Berührt …

… hat mich wieder ein kleines, leises Lied. Geschrieben von einer Gruppe Liedermacher, Schlagsaite, die ich mal in Hamburg gesehen habe und deren Musik mich seitdem begleitet.

„Für die Liedersänger“ ist für mich ein wunderbares Lied, das in wenigen Worten genau das anspricht, was Weihnachten verheißen will:

„Dass hin und wieder alles irgendwie neu anfängt“, dass es für jede*n, auch für die, die nicht mehr daran glauben können oder wollen, einen Neuanfang gibt.
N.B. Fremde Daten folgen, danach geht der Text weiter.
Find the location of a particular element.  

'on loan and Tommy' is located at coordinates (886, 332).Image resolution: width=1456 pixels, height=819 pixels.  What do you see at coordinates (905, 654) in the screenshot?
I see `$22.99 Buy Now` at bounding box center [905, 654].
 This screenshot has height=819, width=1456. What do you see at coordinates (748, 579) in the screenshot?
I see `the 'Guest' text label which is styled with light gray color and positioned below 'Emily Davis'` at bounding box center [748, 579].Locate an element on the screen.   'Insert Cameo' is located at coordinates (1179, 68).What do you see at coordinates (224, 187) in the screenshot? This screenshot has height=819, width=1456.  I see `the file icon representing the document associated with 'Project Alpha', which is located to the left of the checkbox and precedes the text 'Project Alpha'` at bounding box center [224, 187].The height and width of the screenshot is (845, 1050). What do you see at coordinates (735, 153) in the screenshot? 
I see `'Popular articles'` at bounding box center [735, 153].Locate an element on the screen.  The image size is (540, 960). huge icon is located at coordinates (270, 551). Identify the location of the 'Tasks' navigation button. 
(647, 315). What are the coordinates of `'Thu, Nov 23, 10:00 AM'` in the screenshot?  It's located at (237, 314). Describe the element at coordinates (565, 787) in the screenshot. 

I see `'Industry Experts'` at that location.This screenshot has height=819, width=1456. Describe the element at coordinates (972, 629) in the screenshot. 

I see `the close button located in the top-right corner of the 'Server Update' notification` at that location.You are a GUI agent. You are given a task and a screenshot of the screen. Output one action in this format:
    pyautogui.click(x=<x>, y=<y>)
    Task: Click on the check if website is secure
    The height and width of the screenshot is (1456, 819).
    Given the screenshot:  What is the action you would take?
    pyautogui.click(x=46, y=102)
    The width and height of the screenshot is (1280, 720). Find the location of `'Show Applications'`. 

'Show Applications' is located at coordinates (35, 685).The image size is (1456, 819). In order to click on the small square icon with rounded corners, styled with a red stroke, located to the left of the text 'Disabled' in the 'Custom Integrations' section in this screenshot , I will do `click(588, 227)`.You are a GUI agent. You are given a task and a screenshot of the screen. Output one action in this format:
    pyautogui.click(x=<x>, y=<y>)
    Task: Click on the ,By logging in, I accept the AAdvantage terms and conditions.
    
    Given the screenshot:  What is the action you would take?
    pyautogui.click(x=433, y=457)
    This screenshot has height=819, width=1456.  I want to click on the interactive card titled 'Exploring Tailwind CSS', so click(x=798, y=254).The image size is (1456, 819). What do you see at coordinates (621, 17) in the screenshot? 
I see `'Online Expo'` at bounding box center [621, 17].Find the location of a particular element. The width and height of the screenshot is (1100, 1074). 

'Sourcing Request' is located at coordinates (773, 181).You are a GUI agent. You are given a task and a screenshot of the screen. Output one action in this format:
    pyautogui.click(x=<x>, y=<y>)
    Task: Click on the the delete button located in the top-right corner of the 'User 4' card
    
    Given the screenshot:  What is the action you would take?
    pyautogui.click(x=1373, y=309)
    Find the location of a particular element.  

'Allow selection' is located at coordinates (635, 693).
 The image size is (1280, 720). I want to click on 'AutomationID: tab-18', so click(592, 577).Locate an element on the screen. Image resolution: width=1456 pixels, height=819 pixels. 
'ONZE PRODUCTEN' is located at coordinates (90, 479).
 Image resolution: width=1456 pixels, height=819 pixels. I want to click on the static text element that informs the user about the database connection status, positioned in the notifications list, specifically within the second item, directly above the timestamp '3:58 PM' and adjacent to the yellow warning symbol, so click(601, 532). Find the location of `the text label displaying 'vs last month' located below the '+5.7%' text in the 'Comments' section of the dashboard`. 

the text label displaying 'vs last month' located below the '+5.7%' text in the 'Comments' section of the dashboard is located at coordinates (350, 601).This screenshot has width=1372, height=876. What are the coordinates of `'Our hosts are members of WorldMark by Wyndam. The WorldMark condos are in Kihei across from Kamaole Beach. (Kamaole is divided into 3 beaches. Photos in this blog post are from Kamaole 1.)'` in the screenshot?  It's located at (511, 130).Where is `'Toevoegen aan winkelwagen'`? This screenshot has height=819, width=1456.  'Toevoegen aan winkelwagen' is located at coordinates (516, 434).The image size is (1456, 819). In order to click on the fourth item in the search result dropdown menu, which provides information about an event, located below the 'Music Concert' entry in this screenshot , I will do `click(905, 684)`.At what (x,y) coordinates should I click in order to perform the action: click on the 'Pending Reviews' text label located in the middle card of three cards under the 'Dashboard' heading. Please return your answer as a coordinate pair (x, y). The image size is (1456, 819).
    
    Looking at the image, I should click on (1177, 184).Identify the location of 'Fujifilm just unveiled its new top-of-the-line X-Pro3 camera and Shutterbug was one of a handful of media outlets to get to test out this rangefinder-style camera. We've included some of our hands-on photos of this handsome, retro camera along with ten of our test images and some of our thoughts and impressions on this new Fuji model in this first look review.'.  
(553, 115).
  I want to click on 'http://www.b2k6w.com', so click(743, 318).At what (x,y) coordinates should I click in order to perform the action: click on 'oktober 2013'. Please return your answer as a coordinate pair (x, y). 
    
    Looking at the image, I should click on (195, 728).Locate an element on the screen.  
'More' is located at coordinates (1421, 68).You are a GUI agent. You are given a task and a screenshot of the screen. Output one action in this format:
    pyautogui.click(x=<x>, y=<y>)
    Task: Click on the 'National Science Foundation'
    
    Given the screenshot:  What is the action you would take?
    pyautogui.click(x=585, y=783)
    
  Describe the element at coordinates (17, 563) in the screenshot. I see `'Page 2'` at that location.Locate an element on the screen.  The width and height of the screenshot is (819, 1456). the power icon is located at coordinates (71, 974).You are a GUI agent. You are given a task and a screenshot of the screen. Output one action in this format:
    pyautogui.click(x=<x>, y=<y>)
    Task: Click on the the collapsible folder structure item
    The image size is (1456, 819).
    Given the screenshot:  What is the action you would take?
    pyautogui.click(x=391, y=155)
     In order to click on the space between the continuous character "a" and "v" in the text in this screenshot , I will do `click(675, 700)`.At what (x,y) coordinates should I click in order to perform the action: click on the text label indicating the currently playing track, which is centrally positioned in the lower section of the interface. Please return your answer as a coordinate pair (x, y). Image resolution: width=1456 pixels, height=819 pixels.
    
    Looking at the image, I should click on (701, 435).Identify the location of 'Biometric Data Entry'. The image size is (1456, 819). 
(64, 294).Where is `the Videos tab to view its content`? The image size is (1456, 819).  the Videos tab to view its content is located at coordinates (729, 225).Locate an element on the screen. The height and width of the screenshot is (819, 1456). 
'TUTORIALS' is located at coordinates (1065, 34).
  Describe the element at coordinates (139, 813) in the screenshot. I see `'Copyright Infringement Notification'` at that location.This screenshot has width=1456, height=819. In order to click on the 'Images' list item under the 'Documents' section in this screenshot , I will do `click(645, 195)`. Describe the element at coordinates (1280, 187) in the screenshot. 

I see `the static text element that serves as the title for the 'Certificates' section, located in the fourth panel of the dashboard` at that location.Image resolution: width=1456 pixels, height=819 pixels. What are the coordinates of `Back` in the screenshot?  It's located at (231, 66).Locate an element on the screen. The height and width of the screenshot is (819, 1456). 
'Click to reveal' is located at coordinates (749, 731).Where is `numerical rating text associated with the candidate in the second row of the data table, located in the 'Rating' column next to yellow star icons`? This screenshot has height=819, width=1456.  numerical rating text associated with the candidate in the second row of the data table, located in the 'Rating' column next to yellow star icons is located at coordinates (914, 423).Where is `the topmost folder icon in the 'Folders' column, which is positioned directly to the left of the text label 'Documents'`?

Auch für die „Weltverflucher“. Es singt von einer Hoffnung, die uns immer wieder begegnet. Sich nicht aufdrängt, sondern einfach da ist. Darauf wartet, dass wir „dann mal schlau spielen“.

Mehr Interpretation will ich den Zeilen nicht antun. Für mich wird hier Verheißung gesungen. Statt mit Engelsflöten mit Schlagzeug und Gitarre. Nicht süß wie Weihnachtsglocken, sondern echt und kratzig wie ein kurzer Mitschnitt.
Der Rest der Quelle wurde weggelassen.